The reason for their calls was, of course, that they’d heard that a 25-year-old photographer had been kidnapped by the Islamist Jihadi group ISIS, or Da’ash, as it was referred to in the activist and journalist circles I have been running in the past few years while I’ve been covering Syria. The news had started to make it out and people wanted to know what was up.

At that time ISIS already had a reputation as a group to be feared among those who – either because they had to or because they felt compelled to – travelled in and out of Syria. A number of activists and journalists had already been kidnapped by ISIS and similar groups, who recognise that such hostages are a valuable commodity – if they didn’t see them as just plain adversaries. Their presence has made reporting from Syria difficult and dangerous.

Two journalists from The Times recently reported that they had been kidnapped by a trusted colleague and friend in Syria who previously had worked for them as an interpreter and local guide. The two had been visiting their friend in Syria in order to celebrate the birth of his child when they found out that he had been involved in a kidnapping attempt. One of the journalists managed to get away, but the other was beaten with a rifle butt by a man who he had considered his friend. The explanation was, as it always is, that the two were spies.

Most of those I know that work in Syria will tell you that it has become more dangerous, and that it’s harder to know who you can trust. The war has been going for more than three years and people don’t have anything left to give. The idealists have become cynics. Some of those who fought against the human rights abuses carried out by the government are now mistreating people themselves. International news outlets have also become more cynical, and they no longer send reporters there. Part of the reason is the danger, but another reason is that, as a news item, Syria is stale. The story has stalled, it’s not going anywhere, it’s hopeless, and writing about such a conflict – that doesn’t have any good guys, and that has wiped out any trace of black and white – is all but impossible. Sometimes we shake our head when we see people doing it anyway. Most of them are alone, they haven’t taken appropriate security measures, and they are generally inexperienced.

The problem is that the issue is a complicated one, and that if you’re not aware of the nuances of the conflict then you’re doing a service both to a regime that is engaged in a systematic massacre of its own people, and to a group of extremists who thrive on darkness and chaos.

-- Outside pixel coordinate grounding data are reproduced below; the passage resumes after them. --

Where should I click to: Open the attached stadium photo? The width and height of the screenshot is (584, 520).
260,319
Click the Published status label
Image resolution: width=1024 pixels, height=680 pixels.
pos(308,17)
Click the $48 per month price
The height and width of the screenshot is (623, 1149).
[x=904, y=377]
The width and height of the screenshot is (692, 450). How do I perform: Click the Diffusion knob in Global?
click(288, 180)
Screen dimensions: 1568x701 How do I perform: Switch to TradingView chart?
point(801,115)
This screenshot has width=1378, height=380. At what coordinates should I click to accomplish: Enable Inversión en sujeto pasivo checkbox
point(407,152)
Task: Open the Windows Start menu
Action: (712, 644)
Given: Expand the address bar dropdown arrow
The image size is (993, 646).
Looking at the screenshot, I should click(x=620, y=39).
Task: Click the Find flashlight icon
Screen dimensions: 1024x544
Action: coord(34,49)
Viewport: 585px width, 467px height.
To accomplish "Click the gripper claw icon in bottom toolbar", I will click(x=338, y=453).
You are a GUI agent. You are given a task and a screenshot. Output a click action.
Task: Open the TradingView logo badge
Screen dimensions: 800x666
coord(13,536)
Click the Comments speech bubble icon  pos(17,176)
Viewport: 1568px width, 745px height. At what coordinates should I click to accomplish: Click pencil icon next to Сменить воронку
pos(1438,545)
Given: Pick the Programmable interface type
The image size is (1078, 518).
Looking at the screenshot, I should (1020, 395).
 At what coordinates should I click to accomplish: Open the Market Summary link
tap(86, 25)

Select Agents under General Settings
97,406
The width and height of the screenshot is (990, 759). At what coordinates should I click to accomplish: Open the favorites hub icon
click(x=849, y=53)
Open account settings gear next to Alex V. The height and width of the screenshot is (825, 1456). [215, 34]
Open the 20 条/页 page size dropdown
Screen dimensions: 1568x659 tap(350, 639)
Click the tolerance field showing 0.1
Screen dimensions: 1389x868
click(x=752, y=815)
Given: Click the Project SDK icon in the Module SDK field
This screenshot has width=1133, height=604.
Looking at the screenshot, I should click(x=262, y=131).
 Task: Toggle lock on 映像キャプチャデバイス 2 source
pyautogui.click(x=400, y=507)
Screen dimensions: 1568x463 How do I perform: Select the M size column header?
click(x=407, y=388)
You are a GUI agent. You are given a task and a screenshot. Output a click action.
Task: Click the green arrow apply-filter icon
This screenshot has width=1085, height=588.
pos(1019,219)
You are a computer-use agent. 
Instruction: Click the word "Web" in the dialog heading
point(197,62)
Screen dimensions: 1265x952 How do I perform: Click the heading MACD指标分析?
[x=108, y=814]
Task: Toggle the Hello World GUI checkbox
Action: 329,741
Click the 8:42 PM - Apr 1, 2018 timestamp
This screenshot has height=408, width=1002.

I experienced the nuances of the conflict when I was there in September. I was visiting the same refugee camp that Daniel had been kidnapped from in May. Through my interpreter I was able to speak to the refugees living there. My interpreter was a young Syrian guy (whose name it’s best if I keep secret) who had studied English literature in Aleppo before the war and was fond of quoting Byron, listening to American soft-rock love songs on his mobile and talking about how much he hated war, how much he hated the insurgents and how he would continue to avoid becoming a combatant.

We drove home through Bab al-Hawa, the chaotic border town covered in insurgents and ISIS fighters wearing ski masks, carrying rifles and lazily watching the cars as they continuously passed.

Here, we parted ways with our armed, broad-shouldered and extremely well-connected bodyguards. They departed leaving me with the young interpreter and an elderly taxi driver in a subcompact car. Five minutes later, a car and a group of motorcycles cut us off, forced us to stop, surrounded the car and then pointed their weapons at us. One of them caught eye of my camera and said it proved that I was a government spy and that they should take me into custody until their leader decided what to do with me. He finally arrived and without so much as a thought declared me a spy. It was then I knew I was in trouble.

The easiest thing for my interpreter and the driver to do would have been to push me out and drive off. Instead though, he declared – sounding just as nervous as I felt – that he was a member of one of the biggest and most feared Islamic insurgent groups in the area. His bluff worked. They let us pass and just for a moment we caught a glimpse of the humanity and sense of responsibility that saves people’s lives every day in Syria.

Seeing that happen, though, requires that you are there.


By Tobias Havmand

Tobias Havmand covers the Middle East and other conflict zones for Information newspaper. He is also an editor at Atlas Magazine.